The only truly meaningful way to determine whether a medical therapy works is to perform a double-blind, placebo-controlled trial. (For the reasons why this is true, see Why Does This Database Rely on Double-blind Trials? ) For hands-on therapies such as Reiki, however, a truly double-blind study is not possible—the Reiki practitioner will inevitably know whether he or she is administering real Reiki rather than fake Reiki! The best that can be hoped for is a single-blind study in which participants do not know whether they received real or fake Reiki and in which the medical outcome is evaluated by an observer who is also kept in the dark (a blinded observer). In a 2008 review of 9 randomized controlled trials on the effectiveness of Reiki for various purposes, researchers stated that no firm conclusions could be drawn from any of these studies. 4 In a subsequent controlled trial, 100 patients with fibromyalgia received Reiki or direct touch therapy from either a true Reiki master or an actor posing as a Reiki master. 6 There was no difference in symptom improvement between the two groups. Interestingly, in 1 review of 3 Reiki studies, researchers found that more experienced practitioners appeared to have a greater effect on pain reduction. 5 This observation could not be explained.
A simpler study design compares Reiki to no treatment. However, studies of that type cannot provide reliable evidence about the efficacy of a treatment: If a benefit is seen, there is no way to determine whether it was caused by Reiki specifically or just attention generally. (Attention alone will almost always produce some reported benefit.)
Finally, there are many case reports in which people are given Reiki and then seem to improve. Such reports, unfortunately, do not mean anything at all; numerous people receiving placebo in placebo-controlled studies also seem to improve. Thus, such reports cannot say anything about whether Reiki itself offers any benefit, and we do not report them here.
In one study, which we have only been able to obtain in an incomplete abstract form, female nursing students received either real Reiki or a placebo form of the treatment called “mimic Reiki.” 1 Before and after tests failed to find any improvement in general well-being attributable to Reiki treatment.
In another study, researchers evaluated the effectiveness of Reiki (in combination with a related technique called LeShan) in 21 people undergoing oral surgery for impacted wisdom teeth. 2 Each participant received two surgeries, one with Reiki and the other without (in random order). People reported less pain when they received Reiki than when they received no treatment; however, due to the lack of a fake treatment group, the results mean little.
One series of studies commonly described as an attempt to determine whether Reiki treatments improved wound healing actually involved Therapeutic Touch . 3


Thornton LC. A study of Reiki: An energy field treatment, using Roger’s science. Rogerian Nurs Sci News. 1996;8:14-15.

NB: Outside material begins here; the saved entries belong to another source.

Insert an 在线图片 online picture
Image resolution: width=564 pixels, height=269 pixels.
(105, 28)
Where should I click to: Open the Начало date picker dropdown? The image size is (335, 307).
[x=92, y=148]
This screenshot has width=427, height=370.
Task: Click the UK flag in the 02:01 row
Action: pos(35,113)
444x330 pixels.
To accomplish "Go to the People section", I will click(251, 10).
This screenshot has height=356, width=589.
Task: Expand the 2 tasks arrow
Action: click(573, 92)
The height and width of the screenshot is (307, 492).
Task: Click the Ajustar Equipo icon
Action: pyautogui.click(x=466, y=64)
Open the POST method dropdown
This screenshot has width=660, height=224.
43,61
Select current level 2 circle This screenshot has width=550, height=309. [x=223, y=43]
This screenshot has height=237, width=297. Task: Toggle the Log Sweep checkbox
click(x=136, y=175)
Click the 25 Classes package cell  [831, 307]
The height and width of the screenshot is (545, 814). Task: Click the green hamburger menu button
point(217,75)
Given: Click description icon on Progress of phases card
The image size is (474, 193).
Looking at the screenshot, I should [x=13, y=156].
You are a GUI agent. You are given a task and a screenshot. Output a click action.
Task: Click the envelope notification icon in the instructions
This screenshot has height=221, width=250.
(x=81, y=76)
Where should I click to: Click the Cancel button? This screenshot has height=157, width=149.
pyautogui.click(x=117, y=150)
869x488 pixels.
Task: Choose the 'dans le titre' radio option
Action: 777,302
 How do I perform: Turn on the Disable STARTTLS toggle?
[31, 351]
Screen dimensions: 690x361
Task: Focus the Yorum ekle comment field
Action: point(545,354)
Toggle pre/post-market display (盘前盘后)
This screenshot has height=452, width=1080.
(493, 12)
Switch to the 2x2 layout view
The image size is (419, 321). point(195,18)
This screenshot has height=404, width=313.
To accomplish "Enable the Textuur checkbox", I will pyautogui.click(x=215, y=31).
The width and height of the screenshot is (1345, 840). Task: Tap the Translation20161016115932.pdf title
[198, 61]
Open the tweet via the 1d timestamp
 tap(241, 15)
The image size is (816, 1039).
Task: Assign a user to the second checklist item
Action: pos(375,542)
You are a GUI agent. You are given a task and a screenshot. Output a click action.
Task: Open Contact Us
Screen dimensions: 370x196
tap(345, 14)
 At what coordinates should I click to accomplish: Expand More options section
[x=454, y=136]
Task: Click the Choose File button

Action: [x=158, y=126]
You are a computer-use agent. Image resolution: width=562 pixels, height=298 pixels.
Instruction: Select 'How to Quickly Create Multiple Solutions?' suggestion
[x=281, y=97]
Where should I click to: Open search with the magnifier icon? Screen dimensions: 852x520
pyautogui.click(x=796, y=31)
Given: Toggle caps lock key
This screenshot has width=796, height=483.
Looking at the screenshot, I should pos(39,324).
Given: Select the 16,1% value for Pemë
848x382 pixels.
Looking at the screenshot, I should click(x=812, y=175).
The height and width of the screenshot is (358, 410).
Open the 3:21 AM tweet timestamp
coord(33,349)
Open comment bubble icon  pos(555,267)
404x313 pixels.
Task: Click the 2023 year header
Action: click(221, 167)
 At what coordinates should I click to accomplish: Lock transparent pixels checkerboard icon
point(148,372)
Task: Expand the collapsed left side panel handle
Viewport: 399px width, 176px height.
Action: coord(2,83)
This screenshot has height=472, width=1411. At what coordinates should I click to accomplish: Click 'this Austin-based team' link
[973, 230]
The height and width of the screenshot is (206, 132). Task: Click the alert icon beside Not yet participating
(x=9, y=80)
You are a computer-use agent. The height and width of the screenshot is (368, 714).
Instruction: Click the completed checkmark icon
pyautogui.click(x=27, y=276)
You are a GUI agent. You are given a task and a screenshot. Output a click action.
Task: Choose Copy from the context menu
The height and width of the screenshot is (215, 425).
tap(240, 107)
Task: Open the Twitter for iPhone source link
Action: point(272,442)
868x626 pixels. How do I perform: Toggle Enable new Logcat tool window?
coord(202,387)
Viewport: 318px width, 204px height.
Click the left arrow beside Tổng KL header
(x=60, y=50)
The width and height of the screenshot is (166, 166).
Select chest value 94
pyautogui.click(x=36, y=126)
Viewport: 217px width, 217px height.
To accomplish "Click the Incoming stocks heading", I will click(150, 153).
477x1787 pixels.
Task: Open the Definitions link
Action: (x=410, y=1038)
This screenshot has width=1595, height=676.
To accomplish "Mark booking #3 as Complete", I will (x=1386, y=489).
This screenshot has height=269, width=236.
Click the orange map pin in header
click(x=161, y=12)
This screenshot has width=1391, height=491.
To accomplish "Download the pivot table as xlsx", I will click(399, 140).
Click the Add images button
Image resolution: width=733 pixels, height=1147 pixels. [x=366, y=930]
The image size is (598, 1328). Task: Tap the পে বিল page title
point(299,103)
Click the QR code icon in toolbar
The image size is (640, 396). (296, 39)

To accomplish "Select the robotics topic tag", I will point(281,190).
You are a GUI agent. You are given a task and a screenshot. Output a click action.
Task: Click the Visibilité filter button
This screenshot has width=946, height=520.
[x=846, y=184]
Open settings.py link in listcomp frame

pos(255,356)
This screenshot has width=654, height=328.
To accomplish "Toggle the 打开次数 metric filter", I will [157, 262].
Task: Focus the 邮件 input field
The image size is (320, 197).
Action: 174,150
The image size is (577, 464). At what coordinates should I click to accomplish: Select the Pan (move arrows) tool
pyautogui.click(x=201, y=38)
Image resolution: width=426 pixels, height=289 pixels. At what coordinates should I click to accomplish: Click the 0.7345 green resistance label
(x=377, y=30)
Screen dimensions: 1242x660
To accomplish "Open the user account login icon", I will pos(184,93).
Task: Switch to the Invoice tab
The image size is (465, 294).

Wirth DP, et al. The effect of complementary healing therapy on postoperative pain after surgical removal of impacted third molar teeth. Complement Ther Med. 1993;1:133-138.

Wirth DP, Richardson JT, Eidelman WS. Wound healing and complementary therapies: a review. J Altern Complement Med. 1996;2:493-502.

Lee MS, Pittler MH, Ernst E. Effects of reiki in clinical practice: a systematic review of randomised clinical trials. Int J Clin Pract. 2008 Apr 10.

So PS, Jiang Y, Qin Y. Touch therapies for pain relief in adults. Cochrane Database Syst Rev. 2008;CD006535.

Assefi N, Bogart A, Goldberg J, et al. Reiki for the treatment of fibromyalgia: a randomized controlled trial. J Altern Complement Med. 2008;14:1115-1122.